Tarih boyunca resmedilen kadınlar

İnsanoğlu var olduğundan beri farklı yaratıcı yöntemlerle duygularını ifade etmeye çalışır. Resim sanatı da bu ifade tarzının en önemli araçlarından biridir. Bin yıllarca mağara resimlerinden post-modern sanata kadar pek çok farklı tarzda resim üretilir. Bu üretilen eserler içinden bazıları ise asırlar geçse de etkisini kaybetmez.

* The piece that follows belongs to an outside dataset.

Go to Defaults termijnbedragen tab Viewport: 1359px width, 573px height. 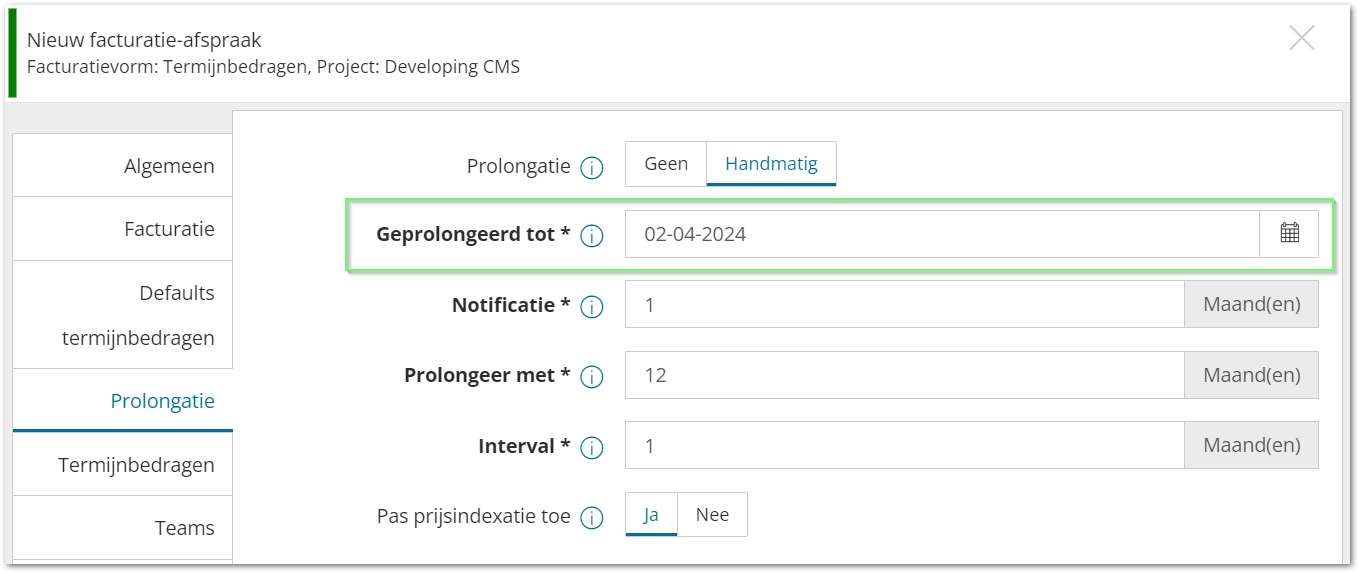click(x=123, y=315)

Kadınlar en fazla resimlere konu olan figürlerdendir. Doğal hali ve yüzündeki ufak mimiği bile yüzyıllardır tartışılan Leonardo da Vinci’nin Mona Lisa’sı belki de dünyanın en bilinen kadın figürüdür. Osman Hamdi Bey’in 1881 yılında tamamladığı İstanbul Hanımefendisi ise, Türk resim tarihinin en önemli kadın figürü sayılabilir.